Ruth's first book Bits and Pieces of My Life dealt with the war years, and her second Thoughts and Reflections of an Ageing Actress covered her acting career. Pre-Covid, she toured schools for the Holocaust Education Trust telling pupils about her experience.

"For years I didn't want to talk about what I had been through. What made me want to speak was seeing the resurgence in anti-Semitism lifting its ugly head. The kids would ask me amazing questions. We talked about what is racial hatred and what happens when it becomes an ideology. I learned a lot. I hope they did too."

Her life also inspired Julia Pascal's play Who Do We Think We Are? which she says was "cathartic" to perform, especially when they toured to Germany and a local official introduced himself afterwards as a former Hitler Youth.

"He had tears in his eyes.

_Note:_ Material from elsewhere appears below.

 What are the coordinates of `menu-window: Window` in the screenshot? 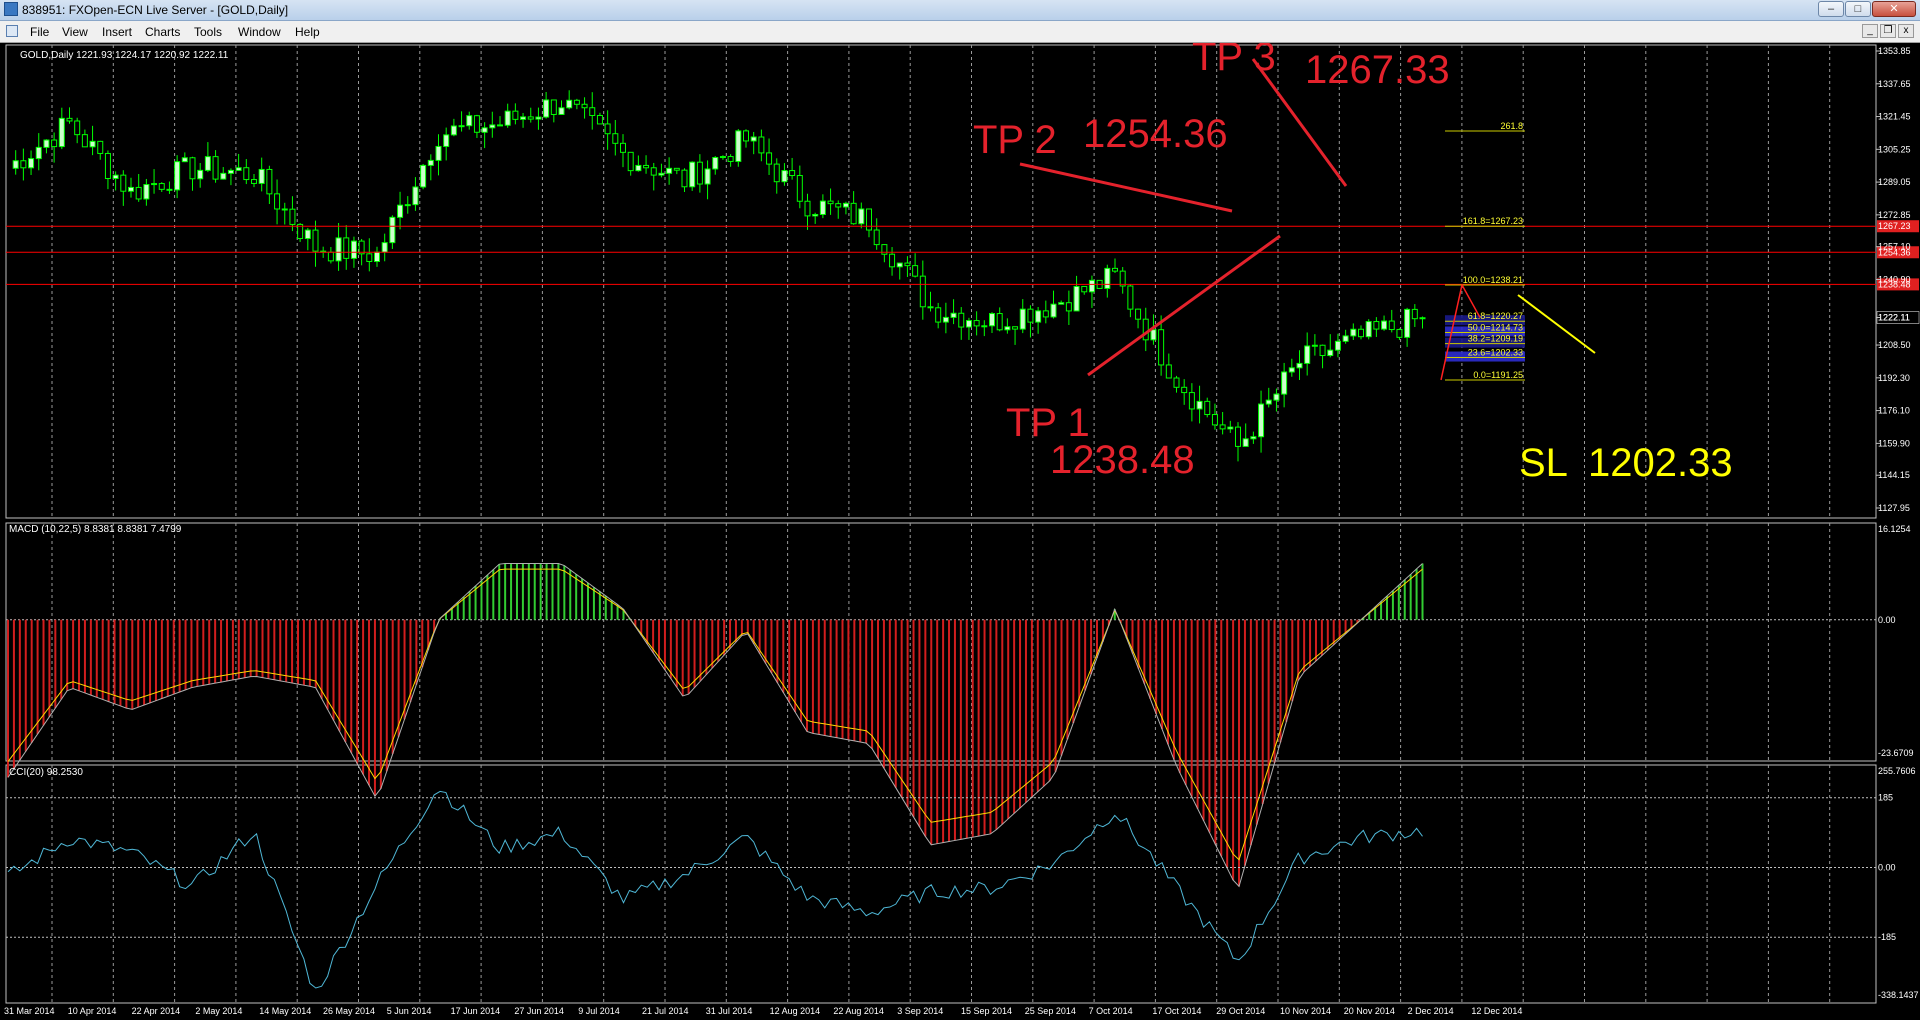 It's located at (260, 32).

He said 'when I was young I wore my uniform, I was proud of my nationality, but this is what we have to learn'. As an actress I worked through a lot of my problems through my work."

Her acting career was "very good and also not so good depending on the size of the egos," she says drily.

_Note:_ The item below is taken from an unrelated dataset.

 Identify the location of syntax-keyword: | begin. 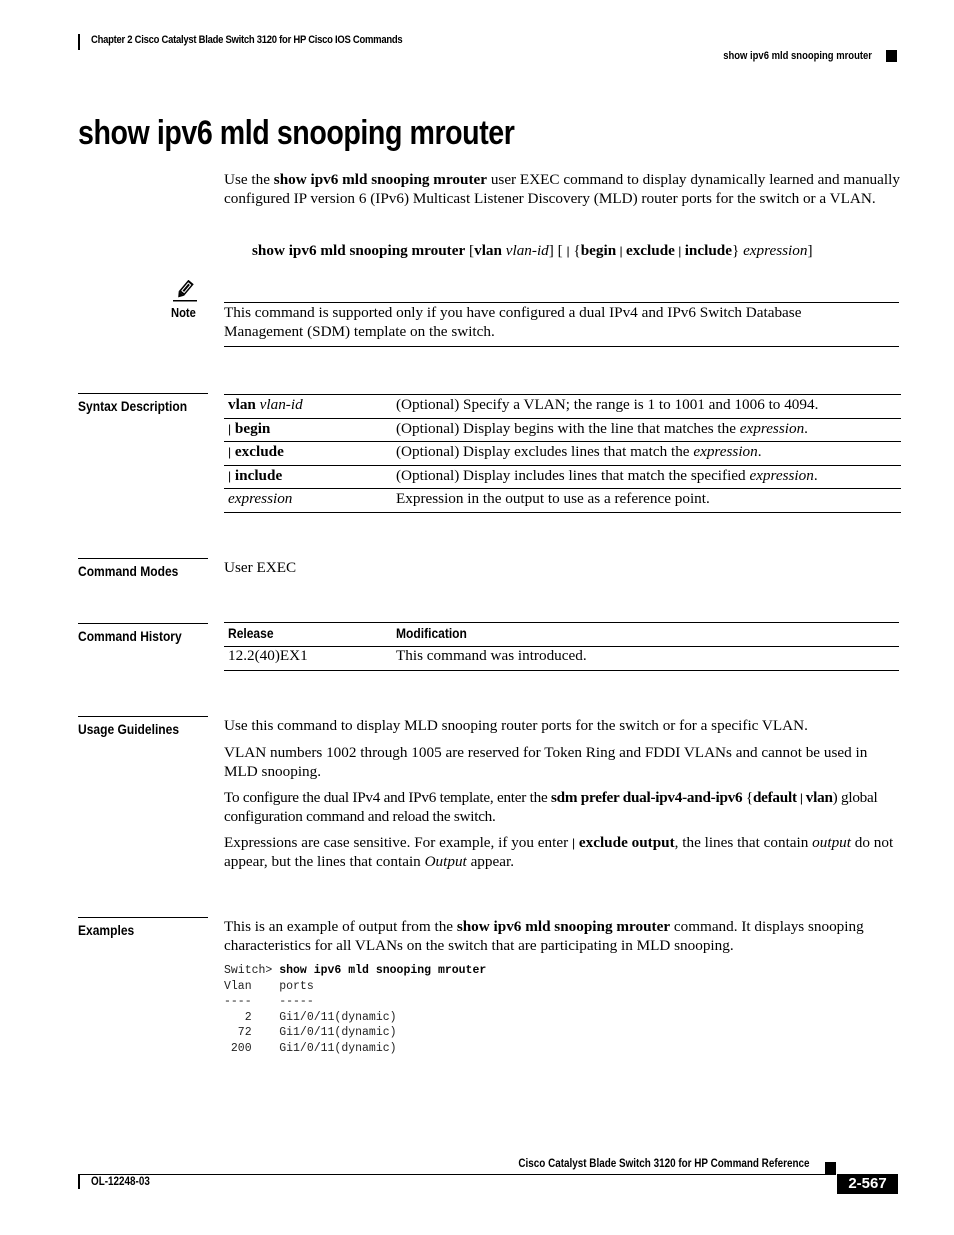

"We act because we want the applause, and often actors play characters who are more interesting than themselves. I've had quite a lot of work but I'm in a different category to Judi Dench. Unless you have a name, after 60 you vanish. The only jobs open to you are commercials for incontinence pads."

These days Ruth swears by 15 minutes gentle exercises every morning and writing as "an outlet for whatever I feel". For years she avoided researching what happened to her parents, but a decade ago she visited Bloomsbury's Wiener Library to find out.

"I knew it was a camp but not exactly where".

After an agonizing wait while Israel's Yad Vashem searched their records, she was handed two sheets of paper with her parents' names and final destination: Treblinka.

"Looking at the dates they were separated, which upset me because they were extremely close. I sat down and couldn't stop sobbing. It was another carthasis."

"Sometimes when I tell my story I feel I almost dreamed it, but I have images in my head, I see certain things and think 'Oh my god it really did happen'."